问题
I'd like to count the number of purchases of each item while also, depending on who's viewing the content, show whether the user has purchased the content. Because the number of items and purchases could become large I'm reluctant to throw in more JOINs
to accomplish this because that would seem not performant.
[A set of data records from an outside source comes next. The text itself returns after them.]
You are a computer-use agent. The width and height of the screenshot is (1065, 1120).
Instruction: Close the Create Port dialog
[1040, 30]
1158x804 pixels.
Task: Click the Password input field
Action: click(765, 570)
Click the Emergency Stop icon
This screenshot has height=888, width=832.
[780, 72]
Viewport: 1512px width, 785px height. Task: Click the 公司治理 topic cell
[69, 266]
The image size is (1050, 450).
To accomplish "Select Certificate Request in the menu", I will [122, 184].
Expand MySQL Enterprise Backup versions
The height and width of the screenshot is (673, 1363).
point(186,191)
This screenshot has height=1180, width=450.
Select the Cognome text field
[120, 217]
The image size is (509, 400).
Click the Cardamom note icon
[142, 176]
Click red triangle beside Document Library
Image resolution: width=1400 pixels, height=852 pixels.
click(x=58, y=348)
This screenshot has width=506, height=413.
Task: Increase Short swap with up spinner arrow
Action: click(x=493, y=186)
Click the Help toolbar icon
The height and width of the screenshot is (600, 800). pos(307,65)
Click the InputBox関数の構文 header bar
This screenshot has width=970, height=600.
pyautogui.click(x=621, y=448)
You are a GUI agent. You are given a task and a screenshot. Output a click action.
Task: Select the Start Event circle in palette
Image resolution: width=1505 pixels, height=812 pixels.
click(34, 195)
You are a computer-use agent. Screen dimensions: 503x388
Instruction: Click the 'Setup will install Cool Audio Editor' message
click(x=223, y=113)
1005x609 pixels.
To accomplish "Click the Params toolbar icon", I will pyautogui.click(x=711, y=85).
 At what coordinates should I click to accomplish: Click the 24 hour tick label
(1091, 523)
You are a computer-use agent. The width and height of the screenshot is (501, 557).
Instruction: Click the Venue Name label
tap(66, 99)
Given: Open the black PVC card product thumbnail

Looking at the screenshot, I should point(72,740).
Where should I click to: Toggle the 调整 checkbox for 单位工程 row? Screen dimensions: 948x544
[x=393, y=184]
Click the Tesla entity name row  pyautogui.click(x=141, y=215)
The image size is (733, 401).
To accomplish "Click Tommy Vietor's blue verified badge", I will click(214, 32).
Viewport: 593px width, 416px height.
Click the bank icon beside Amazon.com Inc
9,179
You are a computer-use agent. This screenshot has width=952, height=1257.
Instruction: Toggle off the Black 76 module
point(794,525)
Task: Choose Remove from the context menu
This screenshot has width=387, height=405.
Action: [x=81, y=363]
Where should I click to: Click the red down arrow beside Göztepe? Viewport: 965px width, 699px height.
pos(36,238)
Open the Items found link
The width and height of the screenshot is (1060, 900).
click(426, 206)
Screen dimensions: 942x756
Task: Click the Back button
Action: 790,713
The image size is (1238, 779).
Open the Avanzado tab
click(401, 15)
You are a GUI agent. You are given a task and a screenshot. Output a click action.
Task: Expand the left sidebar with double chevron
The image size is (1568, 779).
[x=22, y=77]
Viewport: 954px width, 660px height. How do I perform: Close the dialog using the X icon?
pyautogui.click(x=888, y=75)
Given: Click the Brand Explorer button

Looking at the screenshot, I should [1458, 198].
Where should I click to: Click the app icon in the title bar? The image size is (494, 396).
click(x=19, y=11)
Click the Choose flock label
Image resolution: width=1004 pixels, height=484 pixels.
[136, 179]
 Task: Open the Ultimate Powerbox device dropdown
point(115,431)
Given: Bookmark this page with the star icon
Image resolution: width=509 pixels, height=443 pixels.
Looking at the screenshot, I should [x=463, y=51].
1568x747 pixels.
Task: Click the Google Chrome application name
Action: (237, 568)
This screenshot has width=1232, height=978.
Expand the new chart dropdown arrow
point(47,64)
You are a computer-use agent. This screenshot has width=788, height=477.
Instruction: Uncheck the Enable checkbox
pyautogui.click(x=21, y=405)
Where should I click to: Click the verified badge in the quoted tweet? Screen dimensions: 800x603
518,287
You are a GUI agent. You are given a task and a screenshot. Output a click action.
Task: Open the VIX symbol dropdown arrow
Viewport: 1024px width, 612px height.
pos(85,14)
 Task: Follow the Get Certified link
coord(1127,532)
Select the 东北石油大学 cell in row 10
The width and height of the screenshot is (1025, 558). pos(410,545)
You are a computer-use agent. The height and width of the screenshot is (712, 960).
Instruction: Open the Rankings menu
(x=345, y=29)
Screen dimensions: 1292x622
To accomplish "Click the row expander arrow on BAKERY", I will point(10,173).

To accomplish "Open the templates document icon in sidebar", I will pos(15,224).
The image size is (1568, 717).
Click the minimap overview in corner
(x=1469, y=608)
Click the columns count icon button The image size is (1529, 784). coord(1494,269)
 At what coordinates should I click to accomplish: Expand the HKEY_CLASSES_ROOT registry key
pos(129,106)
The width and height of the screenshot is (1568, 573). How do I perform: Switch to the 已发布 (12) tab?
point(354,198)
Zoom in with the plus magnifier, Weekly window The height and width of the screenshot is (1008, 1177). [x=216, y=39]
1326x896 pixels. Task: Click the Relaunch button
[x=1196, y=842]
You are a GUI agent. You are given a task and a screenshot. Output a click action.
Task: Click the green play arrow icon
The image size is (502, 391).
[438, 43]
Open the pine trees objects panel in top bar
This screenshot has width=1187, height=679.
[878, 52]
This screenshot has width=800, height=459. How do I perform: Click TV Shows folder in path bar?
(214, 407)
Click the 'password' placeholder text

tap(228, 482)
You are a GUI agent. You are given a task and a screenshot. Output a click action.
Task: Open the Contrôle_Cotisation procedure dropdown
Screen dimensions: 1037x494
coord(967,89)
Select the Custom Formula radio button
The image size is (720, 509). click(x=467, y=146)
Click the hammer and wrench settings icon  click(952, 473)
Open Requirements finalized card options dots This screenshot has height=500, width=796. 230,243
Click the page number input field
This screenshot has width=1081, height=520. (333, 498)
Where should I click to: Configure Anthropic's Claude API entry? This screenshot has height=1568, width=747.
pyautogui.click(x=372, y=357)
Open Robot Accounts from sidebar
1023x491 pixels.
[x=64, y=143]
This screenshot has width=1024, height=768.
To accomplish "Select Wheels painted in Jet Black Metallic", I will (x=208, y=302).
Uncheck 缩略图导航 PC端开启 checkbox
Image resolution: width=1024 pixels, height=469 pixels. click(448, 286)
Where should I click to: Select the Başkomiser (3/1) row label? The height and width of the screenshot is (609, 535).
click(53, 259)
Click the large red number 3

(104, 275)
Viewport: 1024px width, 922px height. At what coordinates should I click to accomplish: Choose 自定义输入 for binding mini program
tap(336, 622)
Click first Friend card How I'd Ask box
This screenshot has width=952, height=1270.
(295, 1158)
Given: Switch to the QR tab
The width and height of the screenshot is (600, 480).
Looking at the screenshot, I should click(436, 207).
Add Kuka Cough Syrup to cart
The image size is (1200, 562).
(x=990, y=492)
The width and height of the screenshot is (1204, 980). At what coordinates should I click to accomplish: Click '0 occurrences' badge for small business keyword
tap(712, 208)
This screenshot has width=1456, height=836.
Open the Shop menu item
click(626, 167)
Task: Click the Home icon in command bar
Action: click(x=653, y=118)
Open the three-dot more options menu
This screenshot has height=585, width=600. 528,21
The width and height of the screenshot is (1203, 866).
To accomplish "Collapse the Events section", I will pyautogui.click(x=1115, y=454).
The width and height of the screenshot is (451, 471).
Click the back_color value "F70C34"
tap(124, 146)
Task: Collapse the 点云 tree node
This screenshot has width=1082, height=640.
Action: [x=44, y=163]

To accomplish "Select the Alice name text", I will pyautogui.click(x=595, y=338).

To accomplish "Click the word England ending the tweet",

Basically, I'd like to have a did_i_buy
field somewhere in the following query without adding another JOIN
. Is this possible? Let's say for user_name=tom
:
SELECT Items.item_id, item_name, COUNT(purchase_status='bought') as number_bought
FROM Purchases
JOIN Items ON Purchases.item_id=Items.item_id
GROUP BY Items.item_id
Here's my DB structure:
Table Items
item_id item_name
1 item_1
2 item_2
3 item_3
Table Purchases
item_id purchase_status user_name
1 bought joe
2 bought joe
1 bought tom
1 bought bill
Desired result for tom
item_id item_name number_bought did_i_buy
1 item_1 3 yes
2 item_2 1 no
回答1:
If I understand correctly, the did_i_buy
column means "did Tom buy". You can do that like this:
SELECT
Items.item_id,
item_name,
COUNT(CASE WHEN purchase_status='bought' THEN 1 END) as number_bought,
MAX(CASE WHEN purchase_status='bought' AND user_name='Tom' THEN 'yes' ELSE 'no' END) AS did_i_buy
FROM Purchases
JOIN Items ON Purchases.item_id=Items.item_id
GROUP BY Items.item_id
Alternatively (one CASE
statement, see comments below)
SELECT
Items.item_id,
item_name,
COUNT(purchase_status='bought') as number_bought,
MAX(CASE WHEN user_name='Tom' THEN 'yes' ELSE 'no' END) AS did_i_buy
FROM Purchases
JOIN Items ON Purchases.item_id=Items.item_id
WHERE purchase_status='bought'
GROUP BY Items.item_id
And one more tweak: Because of the WHERE
clause, the COUNT
is only going to see rows where purchase_status='bought'
, so the expression checking the status can be left out (the only change from above is in line 4):
SELECT
Items.item_id,
item_name,
COUNT(*) as number_bought,
MAX(CASE WHEN user_name='Tom' THEN 'yes' ELSE 'no' END) AS did_i_buy
FROM Purchases
JOIN Items ON Purchases.item_id=Items.item_id
WHERE purchase_status='bought'
GROUP BY Items.item_id
回答2:
You must (I think) use subqueries. Each request for a count is a separate query, so there is no way to optimize this (except to compress it all into one query with subqueries). There is no special relation between the horizontal data in items with the vertical data in purchases.
Here is an example query to count transactions for users:
SELECT user_id,(SELECT count(*) FROM transactions WHERE buyer_id=u.user_id) as count FROM users as u
I did a comparison with this query versus a similar query of the other JOIN type. The result: 0.0005 for this one vs. 0.0018 Ed Gibbs. However, if sorting of the number_bought (ORDER BY count DESC) is required, the latter query is significantly faster.